While occasionally caught up in “the drudgery of how to make [the art] happen,” Barnwell said, “the thrill of creating music on stage with four other women and having an audience respond” is what she lives for.

Barnwell met Reisler, then with Trapezoid, the folk group he founded, in 1980 and she agreed to coach the group vocally. She and Reisler have been friends since. Barnwell currently sits on the board of Kid Pan Alley.

Impressed with “how music can bring people together,” Barnwell said she began “Vocal Community: Singing in the African American Tradition” workshops that last anywhere between three hours to five days.

But it was Reisler’s late wife, Julie Portman, who suggested Barnwell conduct her very special “Community Sing” program in Rappahannock. Normally, it was a monthly show she only did at the Levine School of Music in Washington, D.C.
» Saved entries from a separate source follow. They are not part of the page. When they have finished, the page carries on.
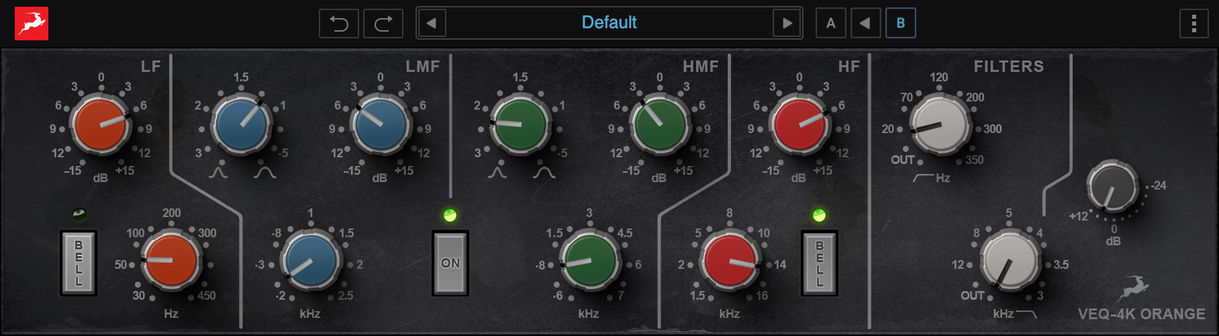Click the copy B to A arrow button
Viewport: 1219px width, 336px height.
(865, 24)
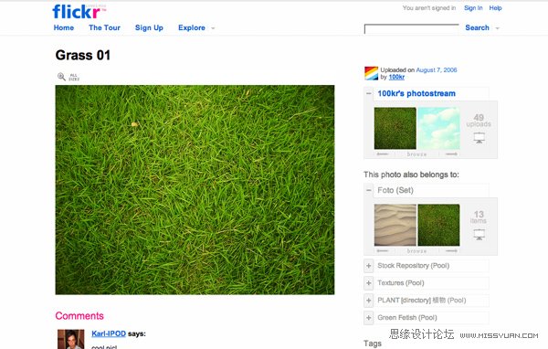Open the Search options dropdown arrow
The image size is (548, 349).
pyautogui.click(x=498, y=28)
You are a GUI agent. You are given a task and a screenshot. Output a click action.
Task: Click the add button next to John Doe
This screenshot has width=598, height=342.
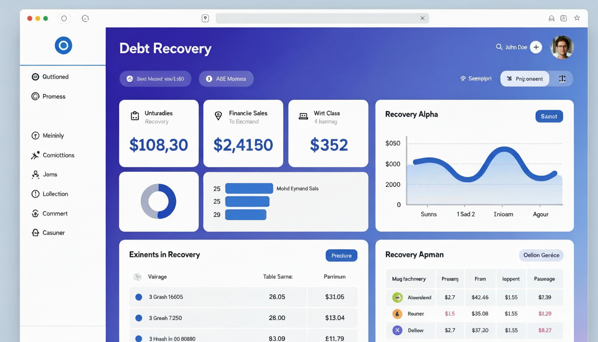coord(536,46)
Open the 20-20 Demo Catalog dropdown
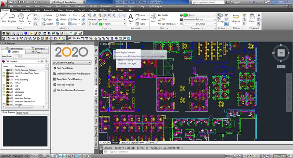 point(72,62)
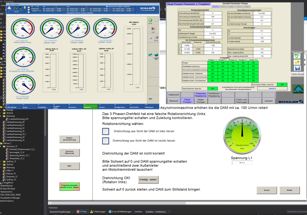Check the 'DAM ist links herum' checkbox
Screen dimensions: 307x215
[106, 131]
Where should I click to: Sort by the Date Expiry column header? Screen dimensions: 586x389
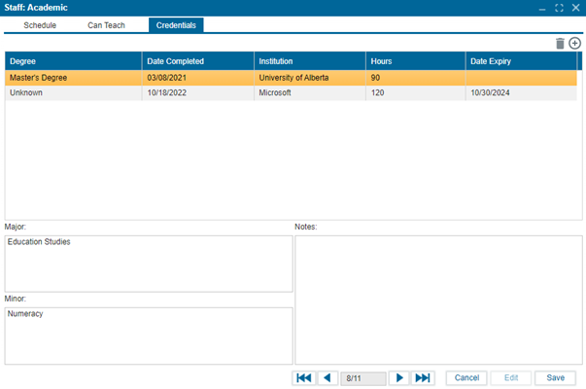(x=521, y=61)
Barnwell leads the two-hour “Community Sing” in the “oral tradition” — she sings to the group, they sing back — omitting the need for reading music or musical training, while allowing the audience to sing in a choir in four to eight part harmony.

For the past several years, she has directed these community choirs the Friday after Thanksgiving.

“I’m really glad I can help Kid Pan Alley,” Barnwell said. “It’s a jewel in the county here” that needs support to blossom.

“Ysaye’s ‘Community Sing’ taps into that great river of song that holds us together as community,” Reisler said. “She gently pushes us into that river, even if we don’t think we can swim very well.”

“To whom much is given, much is required,” is one significant axiom in Barnwell’s life. It is one she lives by, giving back to society using the talents with which she has been blessed.